Evidence-Based Practice Attitude Scale (EBPAS)

The EBPAS consists of 15 items measured on a 5-point Likert scale ranging from 0 (Not at all) to 4 (To a very great extent) (Aarons 2004; Aarons et al. 2007, 2010). The EBPAS is conceptualized as consisting of four lower-order factors/subscales and a higher-order factor/total scale (i.e., total scale score), the latter representing respondents’ global attitude toward adoption of EBPs. For the lower-order factors, the Appeal factor assesses the extent to which the provider would adopt an EBP if it were intuitively appealing, could be used correctly, or was being used by colleagues who were happy with it. The Requirements factor assesses the extent to which the provider would adopt an EBP if it were required by an agency, supervisor, or state. The Openness factor assesses the extent to which the provider is generally open to trying new interventions and would be willing to try or use more structured or manualized interventions. The Divergence factor assesses the extent to which the provider perceives EBPs as not clinically useful and less important than clinical experience. Previous studies suggest adequate internal consistency reliability in three samples (Cronbach’s alpha total scale ranging from .77 to .79, subscales ranging from .66 to .93; Aarons 2004; Aarons et al. 2007, 2010). Construct validity is supported by factor analyses in three previous scale development studies (Aarons 2004; Aarons et al. 2007, 2010) and convergent validity is suggested by studies of associations between EBPAS and mental health clinic structure and policies (Aarons 2004), culture and climate (Aarons and Sawitzky 2006), and leadership (Aarons 2006).

Statistical Analyses

Exploratory factor analysis was used to evaluate the factor structure of the scale using SAS® 9.2 (Statistical Analysis Systems 9.2) Factors were extracted using principal axis factoring with a promax oblique rotation (i.e., a correlated factors model). The number of factors was determined through parallel analysis (Statistical Analysis Systems 9.2), Velicer’s minimum average partial (MAP) test (Statistical Analysis Systems 9.2), and interpretability of the factor structure by examination of the oblique rotated factor pattern matrix. Parallel analysis and the MAP test are among the better methods for determining the correct number of factors based on simulation studies (Zwick and Velicer 1986). Parallel analysis and the MAP test were implemented using an existing SAS program (O’Connor 2000). Parallel analysis was based on 5000 random data matrices (based on the number of observations and variables being factor analyzed) using the eigenvalues that correspond to the 95th percentile of the distribution of random data eigenvalues. An iterative process was used in which items with relatively low primary loadings (<.40), or cross-loadings of .40 or higher were removed. The presence of missing data added to the complexity of conducting the analyses, although the amount of missing data was minimal.
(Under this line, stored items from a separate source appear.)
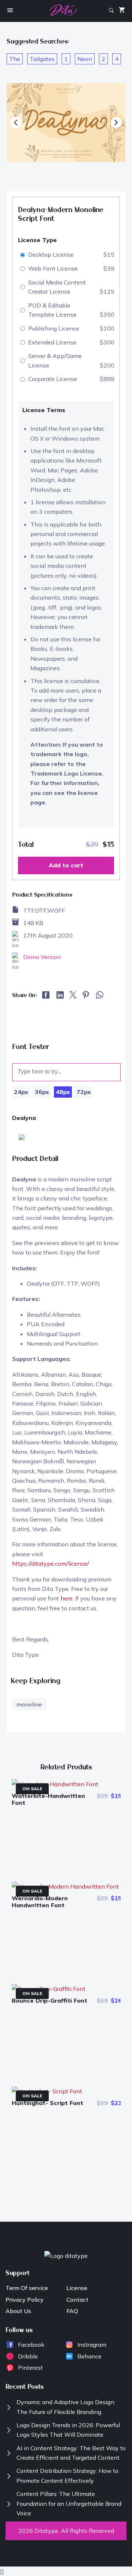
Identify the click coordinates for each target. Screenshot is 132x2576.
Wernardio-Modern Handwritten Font (40, 1901)
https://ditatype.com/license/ (50, 1563)
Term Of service (27, 2288)
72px (84, 1091)
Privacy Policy (25, 2299)
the (14, 59)
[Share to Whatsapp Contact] (99, 997)
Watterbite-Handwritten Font (48, 1799)
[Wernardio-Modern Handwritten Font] (65, 1886)
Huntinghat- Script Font (47, 2103)
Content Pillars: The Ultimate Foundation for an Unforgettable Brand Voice (68, 2503)
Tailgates (42, 59)
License (76, 2288)
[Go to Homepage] (63, 11)
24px (21, 1091)
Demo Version (42, 957)
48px (63, 1091)
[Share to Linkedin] (60, 996)
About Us (18, 2311)
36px (42, 1091)
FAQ (72, 2311)
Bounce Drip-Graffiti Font (49, 2000)
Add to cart (66, 865)
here (66, 1598)
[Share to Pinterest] (85, 996)
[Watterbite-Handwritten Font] (55, 1784)
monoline (29, 1704)
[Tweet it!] (73, 996)
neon (84, 59)
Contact (77, 2299)
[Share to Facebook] (46, 996)
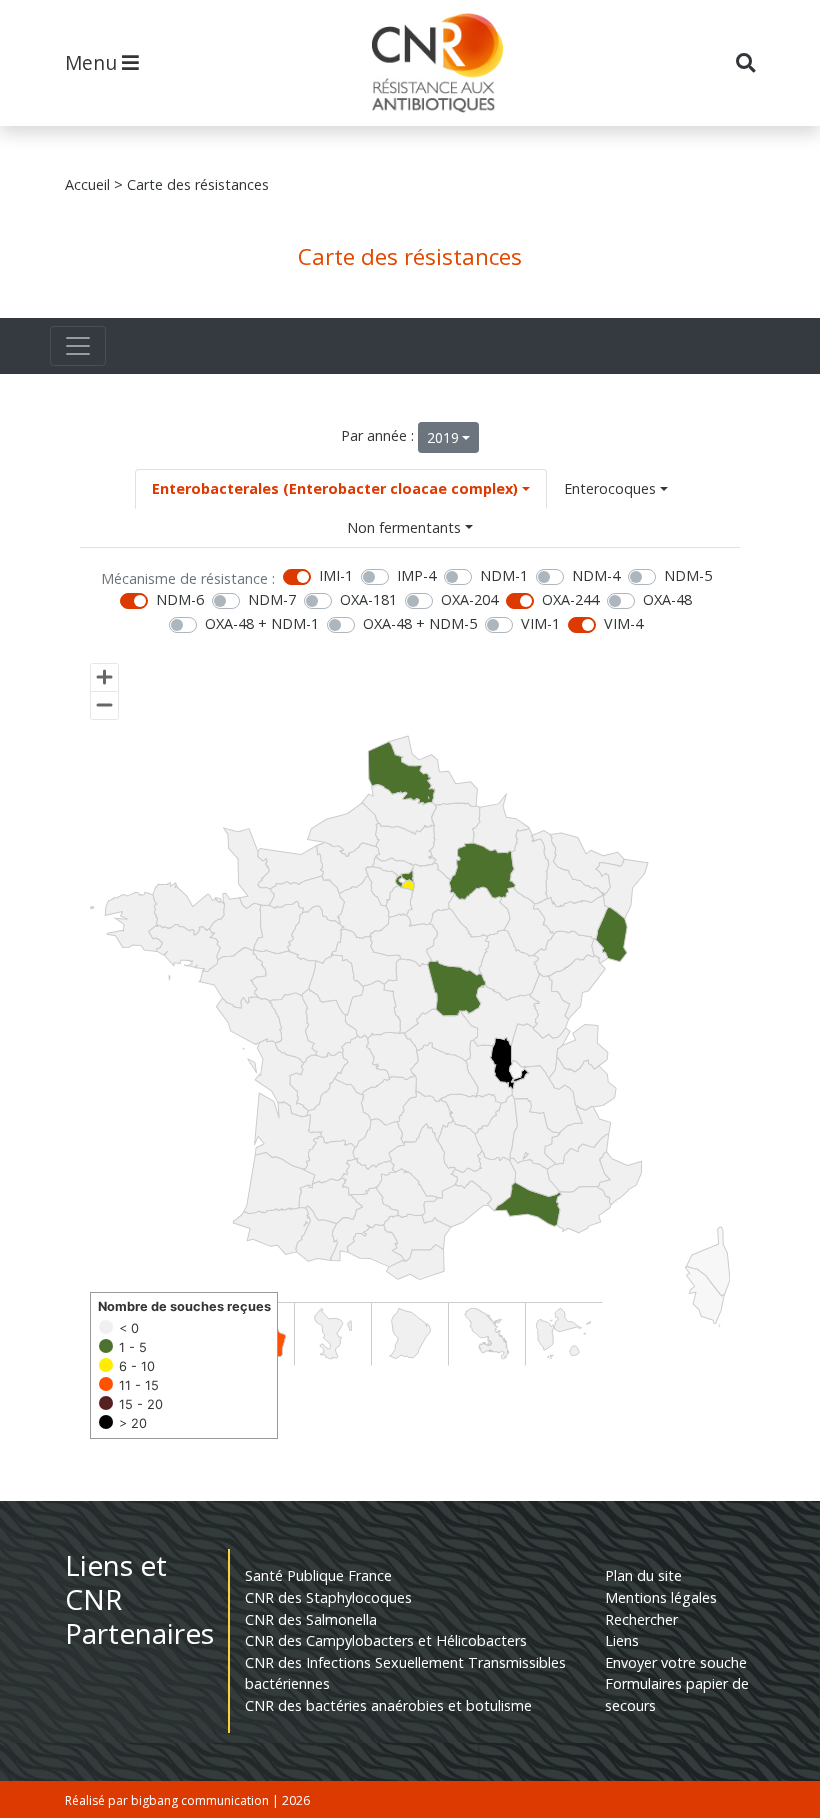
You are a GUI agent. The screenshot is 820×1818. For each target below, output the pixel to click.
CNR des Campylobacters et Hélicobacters (386, 1640)
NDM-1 (504, 575)
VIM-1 (540, 623)
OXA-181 (368, 599)
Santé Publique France (318, 1575)
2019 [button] (443, 437)
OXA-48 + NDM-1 (262, 623)
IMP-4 (416, 575)
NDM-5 (688, 575)
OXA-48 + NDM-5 (420, 623)
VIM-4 (623, 623)
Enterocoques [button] (610, 488)
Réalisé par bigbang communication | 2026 (187, 1800)
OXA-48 (667, 599)
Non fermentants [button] (404, 527)
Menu (93, 62)
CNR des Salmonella (311, 1619)
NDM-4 (596, 575)
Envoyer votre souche (676, 1662)
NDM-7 (272, 599)
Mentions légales (661, 1597)
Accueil (87, 184)
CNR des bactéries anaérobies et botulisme (388, 1705)
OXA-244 (570, 599)
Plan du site (643, 1575)
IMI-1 (336, 575)
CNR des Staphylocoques (328, 1597)
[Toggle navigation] (78, 346)
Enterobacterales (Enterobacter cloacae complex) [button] (335, 488)
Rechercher (641, 1619)
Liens (622, 1640)
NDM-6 (180, 599)
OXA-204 (469, 599)
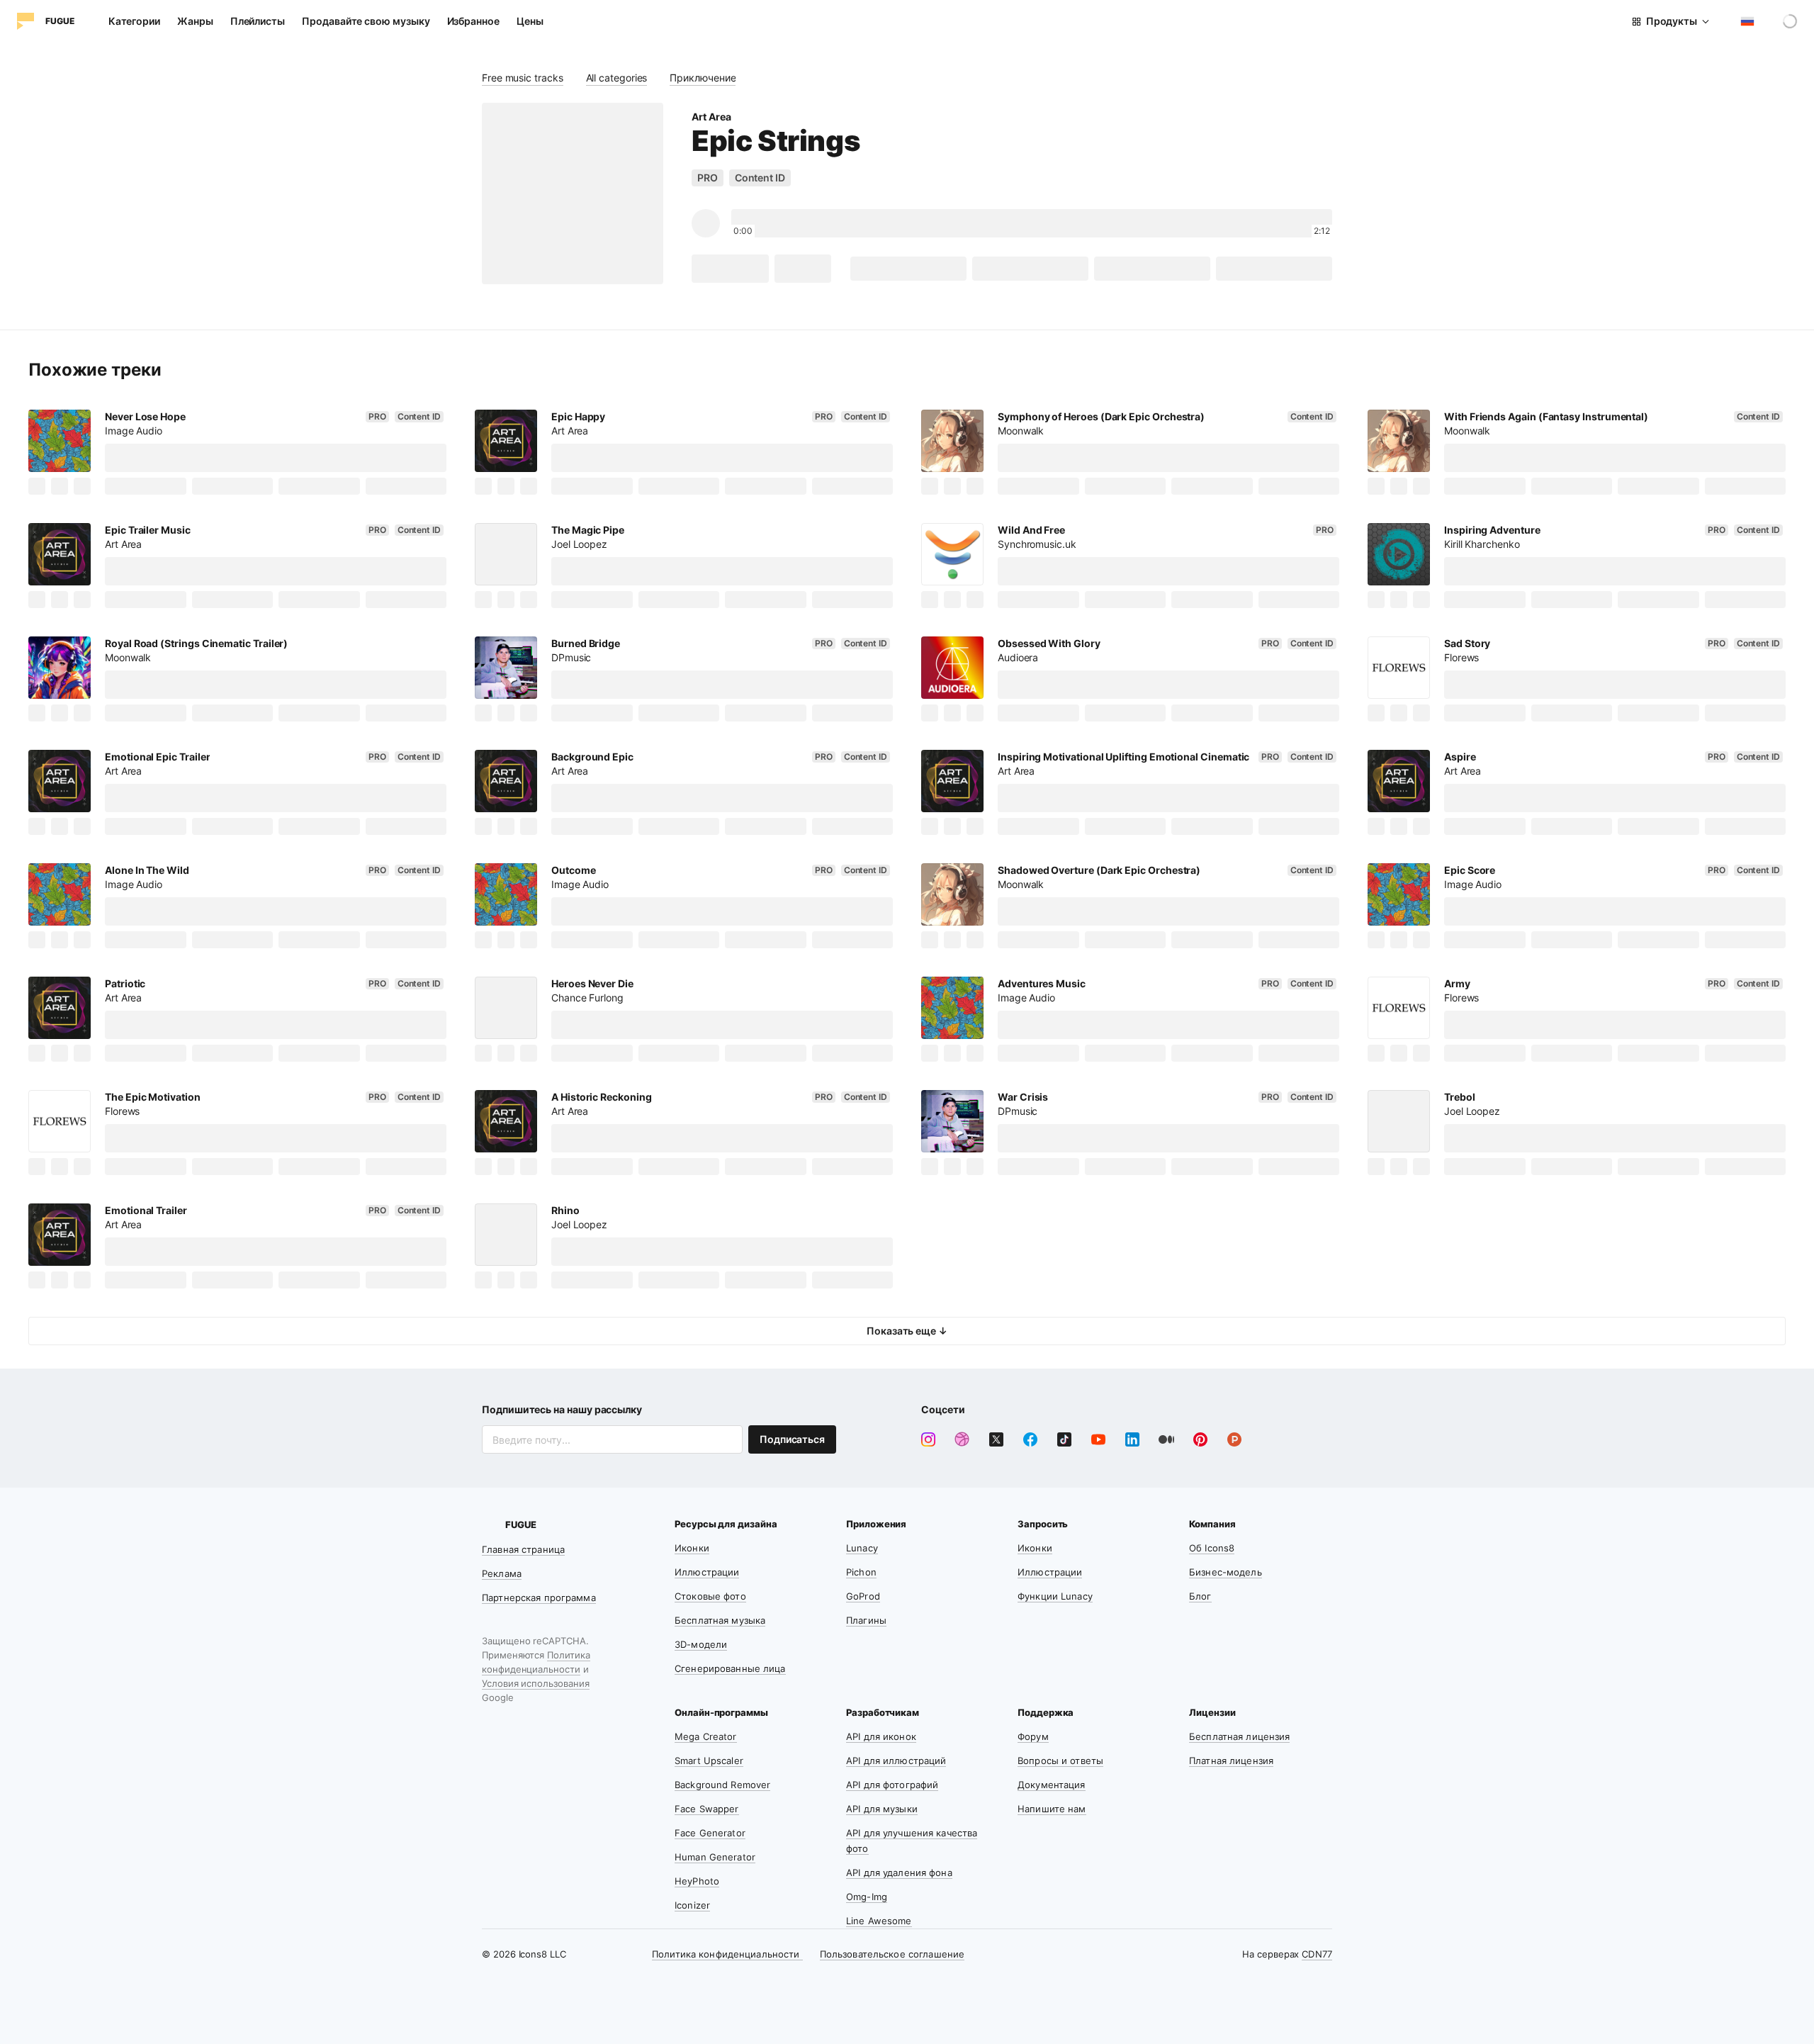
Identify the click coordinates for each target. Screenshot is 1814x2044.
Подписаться (792, 1439)
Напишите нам (1052, 1808)
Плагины (866, 1620)
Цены (530, 21)
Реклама (502, 1573)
For example, among the 420 respondents 319 had complete data (76%) but of those with missing data 49 of the 101 (49%) had missing information on only one item, 24 had two to five items missing (24%), and the remaining 28 (27%) had more than five items missing. Thus, we created a single imputed data set using PROC MI (SAS® 9.2), in which the imputation model included all 127 of the original items. As a check on the sensitivity of the results due to imputing values, we re-ran the factor analysis with a different imputed data set, which yielded comparable results for both eigenvalues and factor loadings. Hierarchical linear models (Raudenbush and Bryk 2002) were used to regress individual subscales onto provider demographic characteristics, treating clinicians as nested in programs. Random-effects were estimated for the intercept and each of the slopes, but not their covariances.

Results

Exploratory Factor Analysis

An iterative approach was taken to conducting the factor analysis and item reduction. In the first iteration all 127 items were included. The parallel analysis suggested retaining 10 factors and the MAP test suggested 14 factors. Examining the pattern matrix of these two solutions suggested that the 14 factor solution was more interpretable. Applying the factor loading criteria indicated above suggested removal of 31 items, leaving 96 items. In the second iteration the parallel analysis suggested nine factors and the MAP test again suggested 14 factors. Again, the pattern matrix of these two solutions suggested that the 14 factor solution was more interpretable. Applying the factor loading criteria resulted in deletion of nine items. Three additional items were deleted because their content did not consistently reflect a single factor, leaving a total of 84 items. In the third iteration the parallel analysis suggested retaining eight factors and the MAP test suggested 13 factors. Examining the pattern matrix of these two solutions suggested that the eight factor solution was more interpretable. Applying the factor loading criteria resulted in deletion of 10 items. In order to limit the number of items per factor, an additional 36 items were removed from three factors with a large number of items. To accomplish this, items with the lowest factor loadings were removed as well as those with inconsistent content, leaving a total of 38 items. In the fourth and final iteration, parallel analysis of the remaining 38 items suggested retaining 8 factors and the MAP test suggested nine factors. Examining the pattern matrix of these two solutions suggested that the eight factor solution was a better fit. Three items with low factor loadings and poor interpretability were removed leaving the final 35 items. The factor loadings are presented in Table 1.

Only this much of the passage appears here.